Safety tip:- Do not run furmark/msi kombustor after purchasing GPU.


----------



## saikiasunny (Jul 15, 2012)

Don't worry, your pc won't even touch 400w even with furmark


----------



## Jripper (Jul 16, 2012)

^ That was not because of wattage. that was said to prevent him from bricking his new GPU like I did -_-


----------



## d6bmg (Jul 16, 2012)

brinto said:


> Guys what about  cx430 v2..is this enough handle these cards...guyz plz suggest some nvidia card below 10000



Get any GTX560. About PSU, a Corsair 430V2 would suffice.


----------



## saikiasunny (Jul 16, 2012)

Jripper said:


> ^ That was not because of wattage. that was said to prevent him from bricking his new GPU like I did -_-



sorry to hear that. Btw which card were you using?


----------



## saswat23 (Jul 16, 2012)

^^ hd 6850


----------



## Jripper (Jul 16, 2012)

@saikiasunny its in my signature mate


----------



## saswat23 (Jul 16, 2012)

Hey buddy, what happened to your card? Didnt they send the replacement yet?


----------



## Jripper (Jul 16, 2012)

They first sent me a replacement which was an epic old card which has been clearly used extensively and with a million solderings done behind. so i refused to accept it and asked them to replace it again. :\ called him today. he said 1-2 days more. -_-


----------



## saikiasunny (Jul 16, 2012)

Jripper said:


> @saikiasunny its in my signature mate



sorry iam using tdf mobile theme so no signatures for me 

@op what have u decided?


----------



## brinto (Jul 17, 2012)

Hd 7770 for 10700 is that a good buy......6850  is not available here..


----------



## Jripper (Jul 17, 2012)

^Absolutely not. Overpriced. You can get a GTX 560 at 10.7k which is miles ahead of the HD 7770 in terms of performance.


----------



## d6bmg (Jul 17, 2012)

brinto said:


> Hd 7770 for 10700 is that a good buy......6850  is not available here..
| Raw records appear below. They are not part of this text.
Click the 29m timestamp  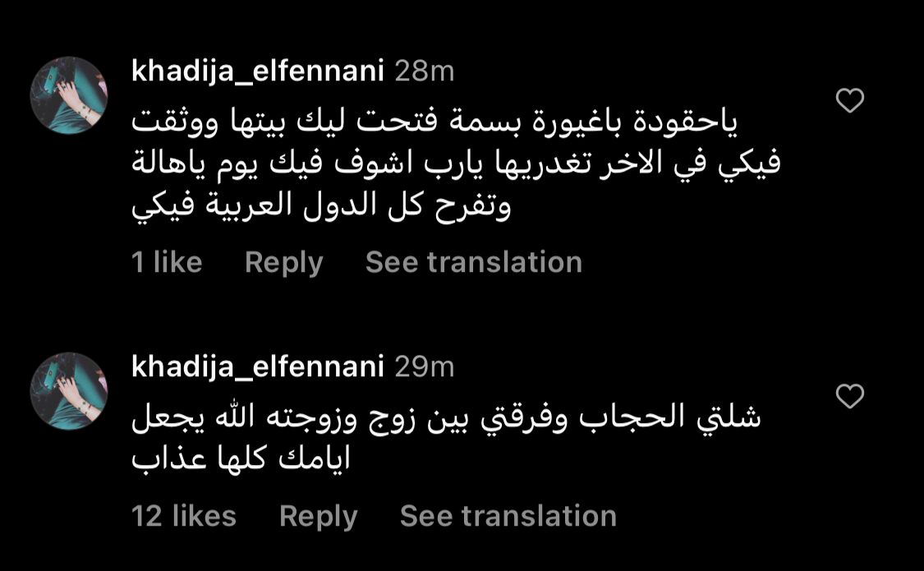(425, 367)
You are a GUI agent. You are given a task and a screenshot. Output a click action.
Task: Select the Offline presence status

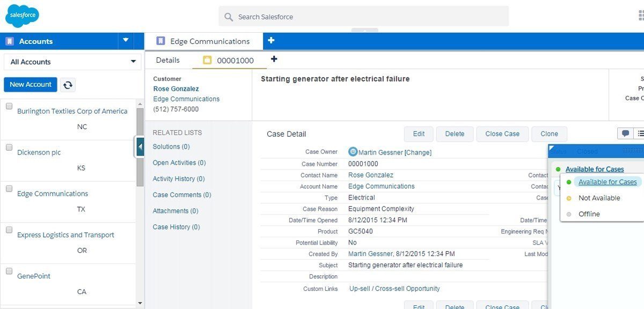pos(588,214)
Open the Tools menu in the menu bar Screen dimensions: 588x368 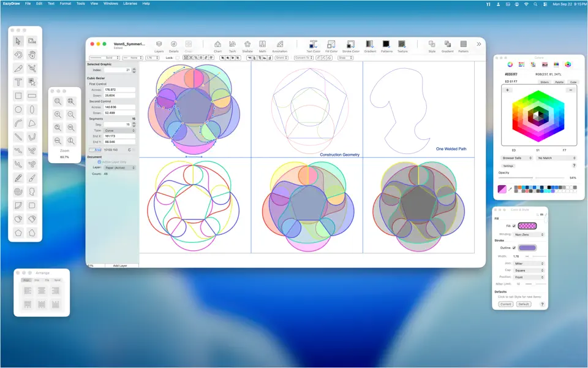80,3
Overpriced. HD7770 is available @~8K.


----------



## Nerevarine (Jul 17, 2012)

Zotac GTX 560 1 GB DDR5 Amp Edition is available for 10.7 K on Ebay but after applying coupon for  ICICI Credit and Debit cards 10% off.. it becomes 9.7 K which is an excellent deal..
 Go get it, it's better than ALL the cards in it's price range (and over it)

ICICIEOSS2 For Credit Card
ICICIEOSS1 For Debit card


----------



## brinto (Jul 17, 2012)

GTX 560 cost 14000 here  in local shop).....

Hd 7770 or 6850, gtx 560, any other alternatives for dese cards...my budget is strictly 10000


----------



## Jripper (Jul 17, 2012)

Don't you have access to any other shops at your place? 14000 for gtx 560 is criminal. you can get a 560ti at that price.

Take a look around other shops.


----------



## brinto (Jul 17, 2012)

is there any difference b/w ti version and non ti version..and you guyz are sure my  cx430 v2 will handle these cards?....


----------



## Jripper (Jul 17, 2012)

yes the 560ti performs 10-15% better than the gtx 560. and yes as long as you don't overclock anything it should be fine on your psu. 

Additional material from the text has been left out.